The high-level plan is to push ORES articletopic scores into ElasticSearch on two (+1) channels:
- Have ORES calculate the new score on edit (changeprop already supports this), and (via EventGate) push it to Kafka and collate into HDFS; use it in the weekly bulk update of the search index.
- To keep the scores more up to date, after each edit fetch and apply the ORES score in the index update MediaWiki job. This might be beyond the capacity of ORES, so we might want to limit into some manageable subset (like newly created pages or wikis where Newcomer Tasks is enabled), and hope that a one-week delay is not too much of a usability problem for the rest (presumably most edits don't affect the topic scores much).
- To ensure there's data about every article in HDFS, even if it has never been edited since this functionality was deployed, do a one-time job of going through all pages on all wikis and pushing their score to Kafka.
On ElasticSearch the scores would then be put into a poor man's sparse vector field (real sparse vectors are in the nonfree part of ElasticSearch), with topic names and scores being represented as document words and word frequencies, and the topic could be queried via tf-idf.

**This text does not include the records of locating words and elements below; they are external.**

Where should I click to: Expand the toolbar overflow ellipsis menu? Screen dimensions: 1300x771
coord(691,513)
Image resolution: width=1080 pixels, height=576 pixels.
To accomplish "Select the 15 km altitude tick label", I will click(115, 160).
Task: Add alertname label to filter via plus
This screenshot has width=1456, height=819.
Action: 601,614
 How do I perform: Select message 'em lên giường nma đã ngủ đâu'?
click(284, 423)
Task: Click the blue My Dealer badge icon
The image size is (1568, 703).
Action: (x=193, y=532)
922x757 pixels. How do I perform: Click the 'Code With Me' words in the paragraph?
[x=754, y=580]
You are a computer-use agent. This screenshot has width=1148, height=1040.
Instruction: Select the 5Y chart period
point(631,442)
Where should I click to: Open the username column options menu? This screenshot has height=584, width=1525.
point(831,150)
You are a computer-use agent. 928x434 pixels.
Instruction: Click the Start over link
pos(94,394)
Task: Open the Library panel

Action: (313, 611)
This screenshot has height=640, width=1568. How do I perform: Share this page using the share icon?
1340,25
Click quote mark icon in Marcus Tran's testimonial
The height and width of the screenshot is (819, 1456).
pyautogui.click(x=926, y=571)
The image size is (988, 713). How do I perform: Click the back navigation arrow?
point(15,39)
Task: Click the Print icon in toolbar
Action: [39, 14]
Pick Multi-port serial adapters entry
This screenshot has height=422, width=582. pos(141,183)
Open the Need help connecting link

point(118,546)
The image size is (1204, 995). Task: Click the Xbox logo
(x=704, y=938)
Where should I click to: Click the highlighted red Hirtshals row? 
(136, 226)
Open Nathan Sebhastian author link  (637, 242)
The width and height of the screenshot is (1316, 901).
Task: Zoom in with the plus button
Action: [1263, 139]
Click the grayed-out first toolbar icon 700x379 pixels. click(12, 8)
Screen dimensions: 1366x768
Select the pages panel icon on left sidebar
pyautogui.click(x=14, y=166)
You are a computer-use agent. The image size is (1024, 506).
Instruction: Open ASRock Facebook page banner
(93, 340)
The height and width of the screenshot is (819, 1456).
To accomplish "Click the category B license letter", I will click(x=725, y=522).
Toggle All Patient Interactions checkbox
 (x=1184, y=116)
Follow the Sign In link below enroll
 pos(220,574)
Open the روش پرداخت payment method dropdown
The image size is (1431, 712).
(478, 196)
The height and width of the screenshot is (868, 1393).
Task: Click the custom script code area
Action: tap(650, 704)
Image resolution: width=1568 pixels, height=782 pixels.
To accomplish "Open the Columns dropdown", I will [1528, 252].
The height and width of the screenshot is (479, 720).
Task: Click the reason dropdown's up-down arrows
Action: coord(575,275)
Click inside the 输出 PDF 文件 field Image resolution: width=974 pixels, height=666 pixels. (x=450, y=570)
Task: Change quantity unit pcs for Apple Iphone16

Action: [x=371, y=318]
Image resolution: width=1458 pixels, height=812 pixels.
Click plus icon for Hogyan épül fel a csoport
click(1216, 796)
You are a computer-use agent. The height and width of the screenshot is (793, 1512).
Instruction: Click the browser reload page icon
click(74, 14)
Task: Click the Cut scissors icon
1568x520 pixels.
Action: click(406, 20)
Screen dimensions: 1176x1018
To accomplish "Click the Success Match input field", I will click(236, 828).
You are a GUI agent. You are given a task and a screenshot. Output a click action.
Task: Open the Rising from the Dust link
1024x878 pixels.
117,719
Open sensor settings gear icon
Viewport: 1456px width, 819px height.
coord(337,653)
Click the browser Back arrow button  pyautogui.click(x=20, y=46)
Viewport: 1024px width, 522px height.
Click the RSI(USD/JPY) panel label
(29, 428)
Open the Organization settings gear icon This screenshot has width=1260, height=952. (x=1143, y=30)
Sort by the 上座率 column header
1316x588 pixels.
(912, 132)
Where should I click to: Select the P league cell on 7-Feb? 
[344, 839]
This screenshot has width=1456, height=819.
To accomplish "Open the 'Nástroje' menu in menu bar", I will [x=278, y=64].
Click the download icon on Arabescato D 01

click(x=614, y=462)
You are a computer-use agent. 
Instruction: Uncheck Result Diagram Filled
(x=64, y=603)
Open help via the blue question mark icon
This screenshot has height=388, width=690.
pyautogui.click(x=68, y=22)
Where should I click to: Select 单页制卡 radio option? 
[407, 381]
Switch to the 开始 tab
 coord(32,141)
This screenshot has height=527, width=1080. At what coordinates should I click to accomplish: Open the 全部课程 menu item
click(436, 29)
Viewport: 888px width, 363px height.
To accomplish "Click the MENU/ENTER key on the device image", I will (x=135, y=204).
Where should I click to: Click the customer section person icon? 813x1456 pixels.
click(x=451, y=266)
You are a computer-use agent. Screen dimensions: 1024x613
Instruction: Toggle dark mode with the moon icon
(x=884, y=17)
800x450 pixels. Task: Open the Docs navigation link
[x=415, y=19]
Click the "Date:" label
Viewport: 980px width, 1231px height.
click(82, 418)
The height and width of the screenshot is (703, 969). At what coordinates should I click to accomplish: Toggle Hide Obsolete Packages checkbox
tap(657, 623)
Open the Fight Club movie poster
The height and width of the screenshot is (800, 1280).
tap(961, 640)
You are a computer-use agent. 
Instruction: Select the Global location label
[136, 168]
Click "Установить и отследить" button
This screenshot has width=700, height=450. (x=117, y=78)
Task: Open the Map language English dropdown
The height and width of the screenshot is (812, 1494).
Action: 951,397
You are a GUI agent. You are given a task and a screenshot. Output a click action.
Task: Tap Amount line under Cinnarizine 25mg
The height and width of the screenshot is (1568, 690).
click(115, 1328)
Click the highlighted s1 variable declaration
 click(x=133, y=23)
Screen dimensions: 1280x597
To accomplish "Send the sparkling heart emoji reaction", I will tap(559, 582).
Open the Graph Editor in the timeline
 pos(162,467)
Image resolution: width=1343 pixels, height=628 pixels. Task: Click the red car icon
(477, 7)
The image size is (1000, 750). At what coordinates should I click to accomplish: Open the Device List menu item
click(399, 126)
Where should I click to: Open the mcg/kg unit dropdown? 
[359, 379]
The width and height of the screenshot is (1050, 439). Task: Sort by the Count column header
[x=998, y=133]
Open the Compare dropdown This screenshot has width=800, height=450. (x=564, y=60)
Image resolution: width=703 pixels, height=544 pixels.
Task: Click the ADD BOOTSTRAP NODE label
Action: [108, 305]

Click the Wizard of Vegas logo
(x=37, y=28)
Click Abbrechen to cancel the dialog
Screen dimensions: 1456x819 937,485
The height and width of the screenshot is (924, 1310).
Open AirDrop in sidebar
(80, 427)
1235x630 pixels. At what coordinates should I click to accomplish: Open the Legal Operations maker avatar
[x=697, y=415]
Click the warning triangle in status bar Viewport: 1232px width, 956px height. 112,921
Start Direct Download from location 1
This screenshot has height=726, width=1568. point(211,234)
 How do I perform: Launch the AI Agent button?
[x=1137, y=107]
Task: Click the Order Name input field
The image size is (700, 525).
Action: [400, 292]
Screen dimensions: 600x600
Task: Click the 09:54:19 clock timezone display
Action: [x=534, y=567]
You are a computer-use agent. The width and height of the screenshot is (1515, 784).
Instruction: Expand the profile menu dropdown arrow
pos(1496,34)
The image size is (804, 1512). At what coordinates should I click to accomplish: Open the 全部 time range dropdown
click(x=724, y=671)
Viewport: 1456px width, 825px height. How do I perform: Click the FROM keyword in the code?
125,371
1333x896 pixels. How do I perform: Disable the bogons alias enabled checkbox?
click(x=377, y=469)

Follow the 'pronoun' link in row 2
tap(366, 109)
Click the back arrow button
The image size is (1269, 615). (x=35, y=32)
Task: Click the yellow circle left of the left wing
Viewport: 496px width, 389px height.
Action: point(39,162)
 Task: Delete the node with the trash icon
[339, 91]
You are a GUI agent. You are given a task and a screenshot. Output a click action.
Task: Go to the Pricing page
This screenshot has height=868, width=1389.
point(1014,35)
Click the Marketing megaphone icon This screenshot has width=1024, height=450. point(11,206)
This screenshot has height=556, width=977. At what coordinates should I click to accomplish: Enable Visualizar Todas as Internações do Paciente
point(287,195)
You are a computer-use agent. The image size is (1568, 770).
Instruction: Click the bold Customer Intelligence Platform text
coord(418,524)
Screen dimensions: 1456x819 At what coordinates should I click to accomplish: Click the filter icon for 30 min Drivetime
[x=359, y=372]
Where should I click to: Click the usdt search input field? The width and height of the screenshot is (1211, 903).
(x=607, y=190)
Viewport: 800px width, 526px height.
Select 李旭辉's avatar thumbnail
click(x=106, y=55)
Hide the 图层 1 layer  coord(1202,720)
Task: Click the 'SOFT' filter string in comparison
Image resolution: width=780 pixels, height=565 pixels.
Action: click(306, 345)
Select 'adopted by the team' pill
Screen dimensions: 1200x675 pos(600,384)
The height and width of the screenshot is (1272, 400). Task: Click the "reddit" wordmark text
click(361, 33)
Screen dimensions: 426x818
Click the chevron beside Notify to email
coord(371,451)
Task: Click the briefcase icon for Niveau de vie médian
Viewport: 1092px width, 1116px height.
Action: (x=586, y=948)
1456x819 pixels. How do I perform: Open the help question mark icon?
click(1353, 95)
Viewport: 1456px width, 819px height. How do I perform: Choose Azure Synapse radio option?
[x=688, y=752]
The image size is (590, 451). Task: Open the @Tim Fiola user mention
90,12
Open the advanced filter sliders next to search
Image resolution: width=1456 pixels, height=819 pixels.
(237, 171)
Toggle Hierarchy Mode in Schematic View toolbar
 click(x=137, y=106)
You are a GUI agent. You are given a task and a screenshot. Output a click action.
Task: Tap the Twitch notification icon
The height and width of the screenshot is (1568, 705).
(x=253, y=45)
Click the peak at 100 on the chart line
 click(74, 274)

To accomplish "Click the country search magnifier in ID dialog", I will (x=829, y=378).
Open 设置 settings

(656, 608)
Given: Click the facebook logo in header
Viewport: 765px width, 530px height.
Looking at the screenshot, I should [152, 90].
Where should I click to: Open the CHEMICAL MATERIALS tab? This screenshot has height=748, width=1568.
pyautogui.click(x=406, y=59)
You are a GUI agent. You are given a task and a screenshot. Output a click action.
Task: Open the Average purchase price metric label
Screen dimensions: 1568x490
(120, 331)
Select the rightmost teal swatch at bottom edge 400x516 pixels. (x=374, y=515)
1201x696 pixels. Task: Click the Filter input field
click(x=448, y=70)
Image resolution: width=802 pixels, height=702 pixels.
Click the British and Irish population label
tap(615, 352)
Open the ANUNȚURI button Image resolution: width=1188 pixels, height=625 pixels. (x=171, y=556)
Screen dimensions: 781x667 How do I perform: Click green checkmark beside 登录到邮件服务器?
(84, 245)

This search functionality would be exposed via some search keyword like topic:.
Currently ORES can only score English Wikipedia; that's planned to be fixed soonish, but for the interim period we will just fake scores for other wikis, using the score from the English interwiki article. (Details to be specified.)
More specifically, the concrete steps to implement the feature are:
|1||Configure ORES to publish new articletopic scores to a Kafka topic when notified by changeprop about a new revision.||T240549||Scoring|
|2||Configure the new ElasticSearch field.||T240550||Search|
|3||Configure EventGate to consume the Kafka queue and store the data on HDFS (and merge with existing data by title, or maybe page ID).||T240553||no-op?|
|3.5||Copy English Wikipedia articletopic scores to other wikis||T241015||?|
|4||Go through all Wikipedia articles one time, score them and push the score to Kafka.||T243357||Growth|
|5||Configure the weekly ElasticSearch bulk update job to pull the data from HDFS.||T240556||Search|
|6||Make the ORES extension hook into CirrusSearchAddQueryFeatures and provide the ES logic for the topic: keyword. (Needs discussion, there is probably more than one way to implement this.)||T240559||Growth (with support from Search)|
|7||Make some extension (ORES? GrowthExperiments?) hook into ContentHandler::getDataForSearchIndex (?), fetch the scores from the ORES service and add them to the ES document.||T240558||Growth (with support from Search)|
|8||Implement articletopic score for all wikis||T235181 (?)||Scoring|
|9||Repeat step 4, now with the local articletopic scores for all wikis||Growth|
|10||(optional) Integrate with AdvancedSearch extension||T245905||?|
|11||(optional) Integrate with recent changes||T245906||?|
The MVP version is steps 1-6, maybe without 4 (or with a limited version of 4 that only includes Newcomer Tasks wikis). The provisional target date for that is mid-January, when Growth plans to deploy topic filtering in Newcomer Tasks. (It's not strictly a blocker for that though, we'll have a lower-quality alternative search logic, via T240512: Newcomer tasks: Morelike backend for topic matching.)